Sorry, but I’m still really struggling with the idea that accepting his past and everything means I need to be unhappy. Particularly when he can get what he wants, but I can’t. It feels like I have to accept his beliefs, but he doesn’t have to accept mine, all because it’s going to take some sacrifices and stepping outside of his comfort zone. I had no idea when I married him that I was going to feel so strongly about becoming Catholic one day.

When my parents met, conceived me, and had a civil wedding, my mother was a lapsed Catholic.  After my dad became more abusive and controlling, moved her away from her family, chased friends away, and she was left with 2 little kids and little else, she threw herself into her faith and became intensely Catholic.  My dad didn't stand in the way of her raising us Catholic, but the extent of his participation was going to church with us on Christmas.  Oh, and marrying her in the church to "shut her up".  They're divorcing now, finally and thank everything good in the universe, after 38 years of marriage.  My mother has asked me if I could write up what I remember (things he's told me, things I remember from the time of their church marriage) to help her if she decides to apply for an annulment.  It literally makes me want to die.
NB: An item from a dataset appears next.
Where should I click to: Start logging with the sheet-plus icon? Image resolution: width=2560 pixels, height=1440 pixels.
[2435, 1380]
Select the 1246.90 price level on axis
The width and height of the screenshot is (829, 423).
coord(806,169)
Be Catholic if you are feeling called, if the church brings you comfort and joy like it does my mother.  Please don't force it on your husband and children like my mother did.  She didn't get anywhere with my father, but she made our lives hell and we all carry the scars.  

As others have said, if you were baptized Catholic, you are Catholic.  They have you.  You can't be not Catholic, it's an indelible mark binding you to them whether you want it to or not, whether you chose it or not.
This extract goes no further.